A l’aune des élections présidentielles du 18 avril 2019 en Algérie, les manifestations se multiplient contre un cinquième mandat d’Abdelaziz Bouteflika. Si l’Algérie a été peu concernée par les Printemps arabes, serait-on à l’aube d’une relance des mouvements citoyens dans le Maghreb ?
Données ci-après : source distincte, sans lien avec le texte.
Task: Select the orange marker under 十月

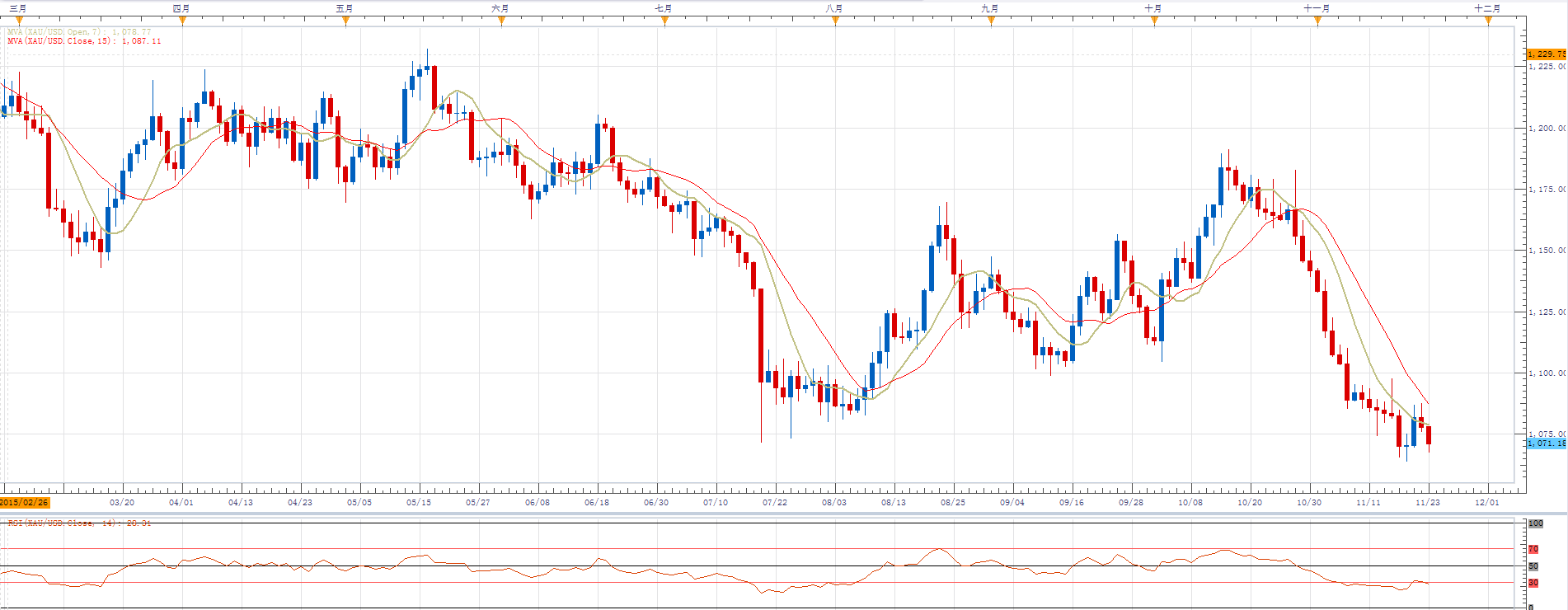Action: (x=1154, y=21)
Un enjeu important pour les binationaux
L’enjeu des élections algériennes a de fortes répercussions en France, de par l’histoire commune et les liens économiques et culturels, mais aussi le nombre de citoyens binationaux. En effet, on estime à près de 815 000 le nombre d’électeurs algériens inscrits en France (de nationalité algérienne ou binationaux franco-algériens) tandis que de nombreux franco-algériens habitent en Algérie (41 212 Français inscrits dans les trois consulats répartis à Alger, Annaba et Oran, mais de fait le nombre de binationaux habitant dans le pays serait supérieur).
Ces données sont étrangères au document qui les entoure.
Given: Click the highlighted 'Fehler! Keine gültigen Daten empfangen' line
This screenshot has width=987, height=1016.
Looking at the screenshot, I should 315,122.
Manifestations en Algérie et en France
L’ampleur des manifestations en Algérie est inédite, des centaines de milliers de manifestants ayant exprimé leur hostilité à une nouvelle candidature de Bouteflika à la tête de l’état. Ces manifestations se sont déroulées globalement pacifiquement, très peu de heurts sont à signaler.
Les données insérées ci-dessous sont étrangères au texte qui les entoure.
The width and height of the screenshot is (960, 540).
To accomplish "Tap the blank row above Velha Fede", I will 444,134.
En France, la diaspora algérienne et les sympathisants se sont également mobilisés. A Paris, place de la République, la manifestation a réuni plus de 6000 personnes, tandis que 1500 manifestants se sont rassemblés à Marseille. Les slogans scandés par la foule sont particulièrement virulents : « Bouteflika dégage, dégage » « Pouvoir assassin », « Ça suffit, on veut un nouveau président », « Voleurs ! Vous avez pillé le pays ! » ou encore « non à la gérontocratie ».
Bouteflika : un président très affaibli mais favori face à la faiblesse de l’opposition
Ces manifestations d’une envergure inattendue créent une situation délicate pour le régime. Le président élu a présenté sa candidature avant la date limite de dépôt, le 3 mars, par le biais de son directeur de campagne, Abdelghani Zaalane, tandis que les manifestations se poursuivent tous les jours, notamment dans les universités.
Bouteflika a toutefois fait des concessions aux manifestants : il s’est engagé, s’il était élu le 18 avril, à ne pas aller au bout de son mandat et à se retirer à l’issue d’une présidentielle anticipée, fixée après une conférence nationale. Le chef d’état algérien, en fonction depuis près de 20 ans est très affaibli depuis son accident vasculaire cérébral de 2013. Lors de l’élection présidentielle de 2014, remportée par plus de 80% de voix dès le premier tour, Abdelaziz Bouteflika ne participe à aucun meeting électoral et vote en fauteuil roulant. Toujours hospitalisé en Suisse et qualifié de « président fantôme », le chef de l’état reste le grand favori du scrutin d’avril, face à une opposition divisée et sans figure majeure.